Vandecasteele learned that it is best to look at things with a sustainable perspective as early in the process as possible. "You don't want to limit the scenographer's creativity, of course. But if you wait and leave everything to the production company, things don't work out. That's why at the beginning we examine what materials we really need, where we can source them and how many individual object presentations we can put together."
"Even during construction, I continue to reflect on how we can reduce our carbon footprint as much as possible. Those savings usually lie in small things that the audience doesn't get to see. Opting for thinner wood, for example, or using fewer supports where possible. Through those optical illusions, we try to reduce material use."
"When preparing a new exhibition, I also ask the scenographers to take into account the existing decor," Vandecasteele adds. "Although it doesn't make the puzzle any easier and requires a lot of energy, we can often reuse objects in their entirety. For example, after dismounting 'MIRROR MIRROR', we set aside several pedestals with glass bells to reuse in 'Man Ray and Fashion'."
"Another example are the three walls of 'Ribbons', Ed Atkins' video installation at the end of 'MIRROR MIRROR'. Those got a new lick of paint and can be found in the new exhibition as a stage, a wall and a partition."
Vandecasteele further ensures that the objects are also given a new place outside the museum walls. "As soon as the end of the build-up approaches, I email a number of local ateliers. I invite them to come see the exhibition and list things they might be able to reuse after completion. In the past, they transformed pedestals from a previous exhibition into flower boxes. It's rewarding to see how they handle the material and what new lives they give to it."
"During construction, we always keep reuse in mind. So we try to choose wood species that are interesting for the recovery workshops, and we build everything in such a way that it is easier to take apart afterwards. The production companies that take care of assembly and disassembly also think about recycling. They often make the walls in such a way that they can later use the inner frames for other projects. But recycling is by no means the only solution. Because if everyone keeps producing recyclables, this market will also become saturated."

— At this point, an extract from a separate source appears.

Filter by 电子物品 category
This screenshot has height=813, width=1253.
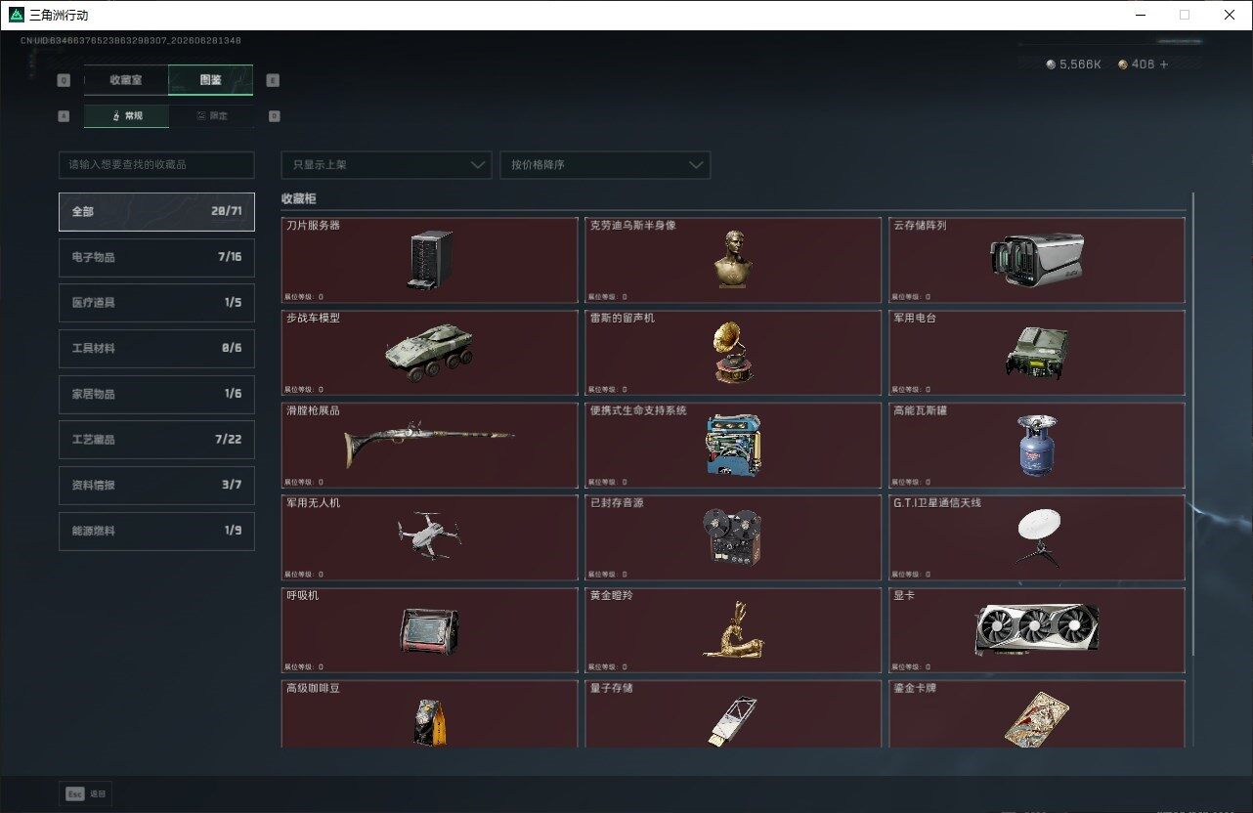tap(156, 257)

"Fortunately, sustainability is not only high on our agenda," continues Vandecasteele. "Other cultural institutions are facing similar challenges. There is even a network group on sustainable exhibition construction. We often exchange ideas. Reading what other museums and organizations are doing helps me make certain choices. There is no manual for sustainable scenography. So it is mainly a learning process: with each exhibition, we learn what works and what doesn't so that in the next exhibition, we pay attention to its sustainability in different and new ways."